Winchester & Potomac Railroad: 43
BUILDING NO. 1
Townsend Beckham purchased this property from James Stubblefield on December 28, 1824 . When Beckham died some seven years later, he was the proprietor of an operating tannery and an oil mill which, due to a scarcity of flaxseed, had been inoperative for some time. The oil mill stood on this site.
Soon after Beckham's death in May 1832 , the property was offered for rent, but by November 1833 , the executors were trying to sell it.

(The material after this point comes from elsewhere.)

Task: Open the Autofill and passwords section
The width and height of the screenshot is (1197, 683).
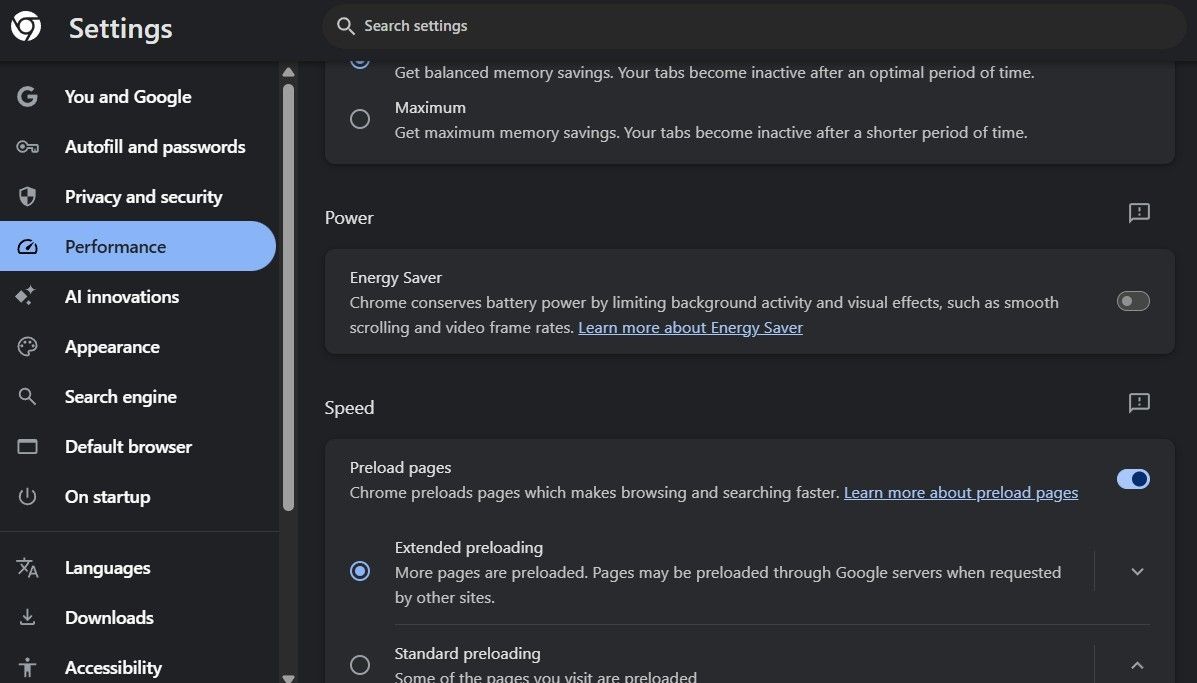Action: 155,147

The tanning establishment consisted of a bark mill, a large number of vats, shops, bark houses, and "every other appurtenance to carry on the business on a most extensive scale."
No buyer was found for several years, and late in 1835 the oil mill was leased to Hugh Gilleece, who converted it to an iron foundry. There, announced Gilleece on November 12, he would soon be producing "Machine Castings, Mill Gearing, And Branding Irons... Mouldboards of McCormick's patterns, from No. 6 to No. 12, right and left handed.... The Loudoun Mouldboards, right and left.... Wagon Boxes of all sizes, and Andirons of various patterns."
By the following April the firm was also producing "several of the most approved Threshing Machine Patterns, one of which is Richardson's Mammoth Machine.... Also, Plaster-Breakers, Corn-Shellers, Apple-Nuts, Wagon and Dearborn Boxes of all sizes.... Gudgeon patterns."
Gilleece and William Apsey bought the property at a court sale in December 1838 . Hugh Gilleece Co. soon advertised the tannery for rent but continued to operate the iron foundry. In June 1840 , Gilleece completed a chopping mill, where "CHOPPED CORN and RYE, will be kept constantly for sale on accommodating terms." The chopping mill occupied a part of the site of the former L-shaped oil mill.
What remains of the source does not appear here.